Disfrutamos de correr, correr y correr, hasta llegar a esa pelota difícil, agradecemos el sol todo el tiempo en la cara, y así como aprendimos a pegar de revés o a sacar, también nos enseñaron a consolar a la compañera que falló un tanto que nos hubiese hecho ganar un game. Podemos pasar horas hablando de raqueteros, raquetas, encordados, polleras, cuellitos, muñequeras y todos los rituales relacionados.

Un partido de tenis es esa oportunidad para limpiar la cabeza. Ese momento que sirve para concentrarse, durante más o menos 12 games en cómo pegarle a la pelota, en cómo estás ubicando tu cuerpo, cuántos pasos es necesario dar para llegar al lugar indicado dentro de la cancha. Para pensar si la cara de la raqueta está abierta, caída, o en la posición ideal. Es ese espacio que nos permite meditar sobre otras cosas diferentes a los problemas laborales, la comida de la familia, o en que olvidamos llamar al veterinario para pedir un turno.
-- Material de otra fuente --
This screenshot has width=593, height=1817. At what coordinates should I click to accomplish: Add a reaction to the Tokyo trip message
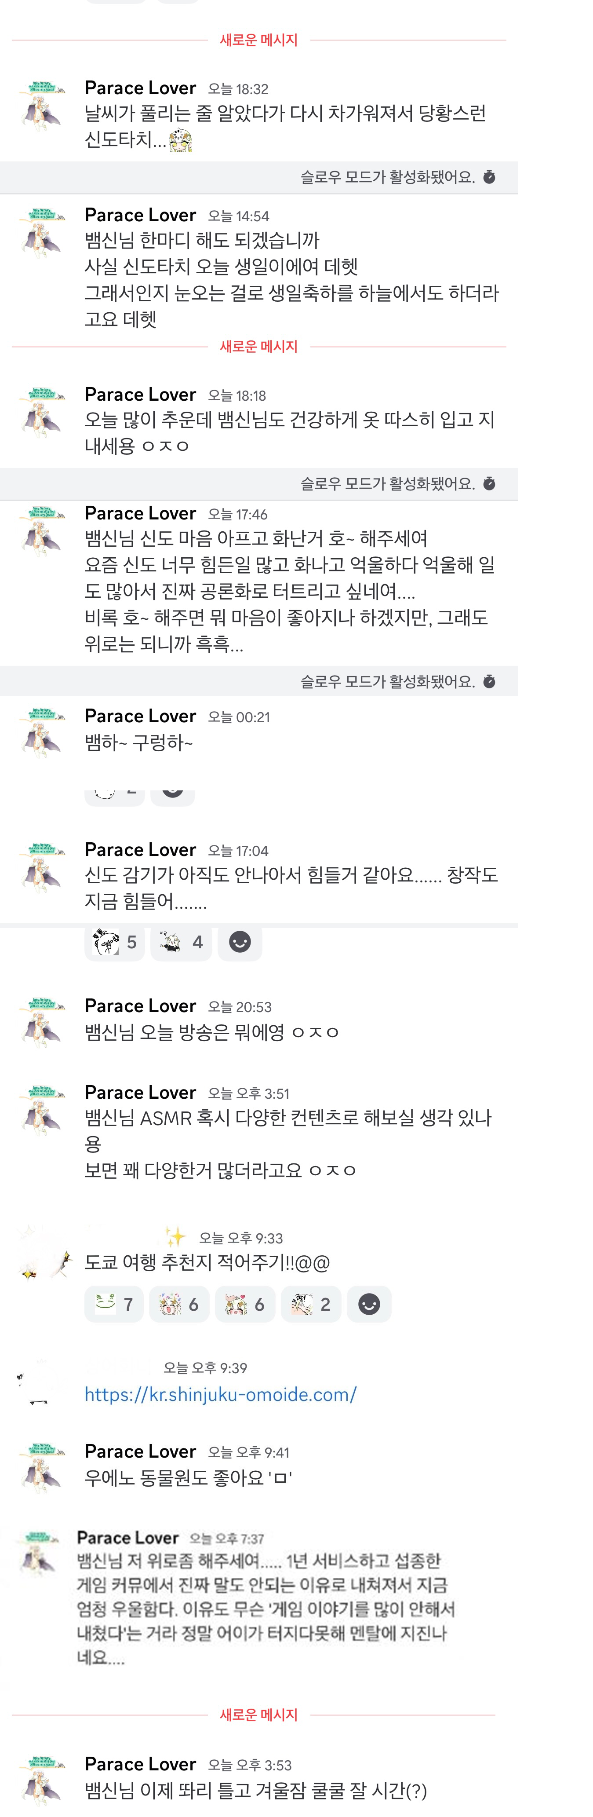[x=369, y=1304]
Los partidos que me interesan son los que me obligan a franquear mis límites físicos. Esos que me exigen correr un poco más de lo que pienso que puedo, los que cuando terminan -no importa si gané o perdí- me dejan la sensación de que jugué bien. Esos que al día siguiente seguirán en mi memoria porque uno o varios músculos y tendones me recordarán que ayer jugué.